Seminiconductor is artist duo Ruth Jarman and Joe Gerhardt. Over twenty years they have become known for an innovative body of work, which explores the material nature of our world and how we experience it through the lenses of science and technology. They occupy a unique position in the art world, blending, in philosophically compelling ways, experimental moving image techniques, scientific research and digital technologies.
Shannon McRae is an American Professor of English and Director of Film Studies at the State University of New York at Fredonia. She teaches literature, film, mythology, religion, queer theory, and popular culture.
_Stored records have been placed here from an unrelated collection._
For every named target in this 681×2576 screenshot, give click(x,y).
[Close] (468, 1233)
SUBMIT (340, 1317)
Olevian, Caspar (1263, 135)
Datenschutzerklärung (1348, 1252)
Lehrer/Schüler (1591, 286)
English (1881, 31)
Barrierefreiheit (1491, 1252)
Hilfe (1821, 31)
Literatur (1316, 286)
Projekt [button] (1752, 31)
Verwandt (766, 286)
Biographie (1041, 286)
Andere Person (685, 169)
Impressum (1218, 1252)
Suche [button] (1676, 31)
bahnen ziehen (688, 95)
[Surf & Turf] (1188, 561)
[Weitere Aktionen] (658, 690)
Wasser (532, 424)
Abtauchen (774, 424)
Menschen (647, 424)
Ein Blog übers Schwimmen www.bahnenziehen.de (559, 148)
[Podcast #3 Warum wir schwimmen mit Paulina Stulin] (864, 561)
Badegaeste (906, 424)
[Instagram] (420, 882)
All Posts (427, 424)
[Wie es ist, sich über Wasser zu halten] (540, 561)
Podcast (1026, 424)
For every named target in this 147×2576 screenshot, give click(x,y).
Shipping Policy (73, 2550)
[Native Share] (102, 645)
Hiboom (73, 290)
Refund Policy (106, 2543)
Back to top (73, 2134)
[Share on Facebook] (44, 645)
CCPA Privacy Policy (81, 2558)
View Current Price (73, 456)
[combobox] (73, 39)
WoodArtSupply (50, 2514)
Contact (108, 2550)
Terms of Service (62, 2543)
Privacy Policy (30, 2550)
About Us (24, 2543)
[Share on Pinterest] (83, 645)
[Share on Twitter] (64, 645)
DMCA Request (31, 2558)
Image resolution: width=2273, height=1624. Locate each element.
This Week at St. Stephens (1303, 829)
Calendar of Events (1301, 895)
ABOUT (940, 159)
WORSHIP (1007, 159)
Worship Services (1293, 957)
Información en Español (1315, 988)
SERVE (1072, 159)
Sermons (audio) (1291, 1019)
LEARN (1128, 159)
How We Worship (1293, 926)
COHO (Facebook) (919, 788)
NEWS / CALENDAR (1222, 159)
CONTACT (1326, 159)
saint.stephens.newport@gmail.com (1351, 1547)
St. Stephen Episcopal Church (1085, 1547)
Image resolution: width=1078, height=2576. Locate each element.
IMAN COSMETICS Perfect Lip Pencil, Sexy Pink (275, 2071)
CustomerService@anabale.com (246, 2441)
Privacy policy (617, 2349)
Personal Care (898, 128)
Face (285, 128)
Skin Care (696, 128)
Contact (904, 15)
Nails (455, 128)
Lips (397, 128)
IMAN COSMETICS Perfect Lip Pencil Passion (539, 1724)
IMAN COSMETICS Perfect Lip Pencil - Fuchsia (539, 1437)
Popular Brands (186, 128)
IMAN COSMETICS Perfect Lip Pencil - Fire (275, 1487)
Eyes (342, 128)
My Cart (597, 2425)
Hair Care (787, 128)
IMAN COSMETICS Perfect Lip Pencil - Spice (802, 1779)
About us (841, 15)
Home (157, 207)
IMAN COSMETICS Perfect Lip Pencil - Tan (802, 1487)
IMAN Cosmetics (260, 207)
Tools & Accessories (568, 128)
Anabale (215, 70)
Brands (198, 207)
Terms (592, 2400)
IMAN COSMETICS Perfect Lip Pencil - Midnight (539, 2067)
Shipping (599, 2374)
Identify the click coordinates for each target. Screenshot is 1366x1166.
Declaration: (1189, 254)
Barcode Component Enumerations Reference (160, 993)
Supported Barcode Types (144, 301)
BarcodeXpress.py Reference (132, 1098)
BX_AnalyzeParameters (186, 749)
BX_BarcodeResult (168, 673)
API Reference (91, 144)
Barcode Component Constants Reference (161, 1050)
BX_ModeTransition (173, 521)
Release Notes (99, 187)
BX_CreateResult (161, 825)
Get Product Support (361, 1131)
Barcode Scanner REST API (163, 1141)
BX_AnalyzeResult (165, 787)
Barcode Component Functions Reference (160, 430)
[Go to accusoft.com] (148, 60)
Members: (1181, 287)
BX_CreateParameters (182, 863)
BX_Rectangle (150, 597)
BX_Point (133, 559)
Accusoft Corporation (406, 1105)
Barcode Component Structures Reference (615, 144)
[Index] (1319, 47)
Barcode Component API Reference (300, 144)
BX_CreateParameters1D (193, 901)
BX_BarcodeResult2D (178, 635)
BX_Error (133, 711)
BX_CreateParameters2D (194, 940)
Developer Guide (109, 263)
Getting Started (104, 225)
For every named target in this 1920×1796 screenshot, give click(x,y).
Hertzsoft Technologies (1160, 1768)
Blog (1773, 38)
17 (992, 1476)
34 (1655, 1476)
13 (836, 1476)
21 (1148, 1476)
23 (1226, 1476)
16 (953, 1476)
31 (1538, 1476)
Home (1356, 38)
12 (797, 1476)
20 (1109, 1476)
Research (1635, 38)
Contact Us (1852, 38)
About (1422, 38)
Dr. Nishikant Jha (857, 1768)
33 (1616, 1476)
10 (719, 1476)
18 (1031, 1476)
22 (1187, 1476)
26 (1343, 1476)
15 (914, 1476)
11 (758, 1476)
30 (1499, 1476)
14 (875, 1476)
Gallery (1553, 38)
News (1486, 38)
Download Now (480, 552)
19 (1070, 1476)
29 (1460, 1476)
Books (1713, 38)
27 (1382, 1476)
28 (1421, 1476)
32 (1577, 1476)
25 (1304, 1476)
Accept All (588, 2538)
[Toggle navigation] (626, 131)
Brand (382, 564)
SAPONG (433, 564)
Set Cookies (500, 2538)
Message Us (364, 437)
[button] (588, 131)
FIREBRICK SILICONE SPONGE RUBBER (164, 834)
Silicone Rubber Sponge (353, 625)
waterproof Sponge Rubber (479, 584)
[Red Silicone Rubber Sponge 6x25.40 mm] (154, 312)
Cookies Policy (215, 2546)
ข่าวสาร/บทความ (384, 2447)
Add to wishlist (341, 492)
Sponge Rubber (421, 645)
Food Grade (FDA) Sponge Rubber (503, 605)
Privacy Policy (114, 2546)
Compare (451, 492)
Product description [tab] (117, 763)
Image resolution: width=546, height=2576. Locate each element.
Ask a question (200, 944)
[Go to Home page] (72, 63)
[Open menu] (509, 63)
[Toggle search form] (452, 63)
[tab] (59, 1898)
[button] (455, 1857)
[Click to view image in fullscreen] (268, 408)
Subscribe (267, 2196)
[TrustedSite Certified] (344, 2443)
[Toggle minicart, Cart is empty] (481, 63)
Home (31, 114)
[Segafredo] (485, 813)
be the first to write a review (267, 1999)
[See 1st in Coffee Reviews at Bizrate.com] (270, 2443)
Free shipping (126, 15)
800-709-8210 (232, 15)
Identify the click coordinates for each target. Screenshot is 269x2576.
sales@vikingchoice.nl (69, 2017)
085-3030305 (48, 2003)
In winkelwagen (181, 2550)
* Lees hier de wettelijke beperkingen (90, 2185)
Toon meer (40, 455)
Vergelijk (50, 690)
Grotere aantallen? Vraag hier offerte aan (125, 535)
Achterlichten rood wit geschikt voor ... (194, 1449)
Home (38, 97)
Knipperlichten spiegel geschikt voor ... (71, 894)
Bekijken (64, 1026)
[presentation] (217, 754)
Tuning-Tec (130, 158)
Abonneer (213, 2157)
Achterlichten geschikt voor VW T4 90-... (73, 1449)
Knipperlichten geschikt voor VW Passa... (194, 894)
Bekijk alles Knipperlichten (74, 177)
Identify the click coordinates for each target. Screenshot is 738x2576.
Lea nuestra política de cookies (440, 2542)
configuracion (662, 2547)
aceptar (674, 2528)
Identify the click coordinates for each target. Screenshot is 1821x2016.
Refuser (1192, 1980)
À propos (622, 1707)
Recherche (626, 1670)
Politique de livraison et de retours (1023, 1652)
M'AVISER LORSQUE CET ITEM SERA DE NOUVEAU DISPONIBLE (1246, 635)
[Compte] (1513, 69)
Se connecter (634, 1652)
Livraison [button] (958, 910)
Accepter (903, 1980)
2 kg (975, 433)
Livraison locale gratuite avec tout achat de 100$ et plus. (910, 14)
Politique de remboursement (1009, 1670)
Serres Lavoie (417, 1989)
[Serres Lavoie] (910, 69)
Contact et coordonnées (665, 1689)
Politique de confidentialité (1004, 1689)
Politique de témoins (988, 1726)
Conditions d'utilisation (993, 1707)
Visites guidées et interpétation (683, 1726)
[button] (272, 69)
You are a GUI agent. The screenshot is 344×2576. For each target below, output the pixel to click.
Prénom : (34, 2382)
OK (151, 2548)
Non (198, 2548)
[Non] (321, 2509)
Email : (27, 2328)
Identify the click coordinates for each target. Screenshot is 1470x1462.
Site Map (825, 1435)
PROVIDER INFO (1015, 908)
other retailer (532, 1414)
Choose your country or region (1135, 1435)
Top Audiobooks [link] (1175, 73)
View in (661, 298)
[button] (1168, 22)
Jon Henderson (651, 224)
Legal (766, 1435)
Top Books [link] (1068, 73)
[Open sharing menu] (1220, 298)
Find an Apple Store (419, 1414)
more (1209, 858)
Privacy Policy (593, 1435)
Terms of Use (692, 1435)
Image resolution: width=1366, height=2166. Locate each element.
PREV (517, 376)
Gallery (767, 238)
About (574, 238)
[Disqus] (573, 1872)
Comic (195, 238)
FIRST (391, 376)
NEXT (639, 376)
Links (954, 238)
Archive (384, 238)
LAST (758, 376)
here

She is interested in bodies, pleasures, the semi-permeability of the boundaries by which we customarily define self and other, technologies of ecstasy, and tracing the cultural stories that instruct humanity in their use. She is currently writing a book about non-mainstream religions, spiritual tourism, and pop-culture paganism in Jazz Age America.
Camara Taylor is an artist and _____ who lives and works in Glasgow. They work with their various selves, collaborators and organisations to produce still and moving images, texts and other things // Recent projects depart from rumour, gossip and ambivalent readings of historical matter | they tend towards the excesses of dominant discourse(s) and lower frequencies of objection - - in the context of ____.
Lee Weinberg is a Senior Lecturer and Tutor at Central Saint Martins College of Art and Design, University of the Arts London (Culture & Enterprise), and at the Royal College of Art (School of Communication). She also works as a senior lecturer and digital strategy consultant at Shenkar College of Engineering Design and Art (Ramat Gan, Israel). Lee is the Editor in Chief of Visual Resources Journal (Taylor and Francis). An active researcher and curator, Lee is interested in the intersections between culture, curation and technology. Her research looks at alternative historical narratives through which to re-examine cultural paradigms, deriving from colonialism, imperialism and systemic patriarchy, that define disciplinary divisions between art, design and technology; interested in the intersections of curating and the construction of cultural identity, as these are manifested within contemporary, digital spaces.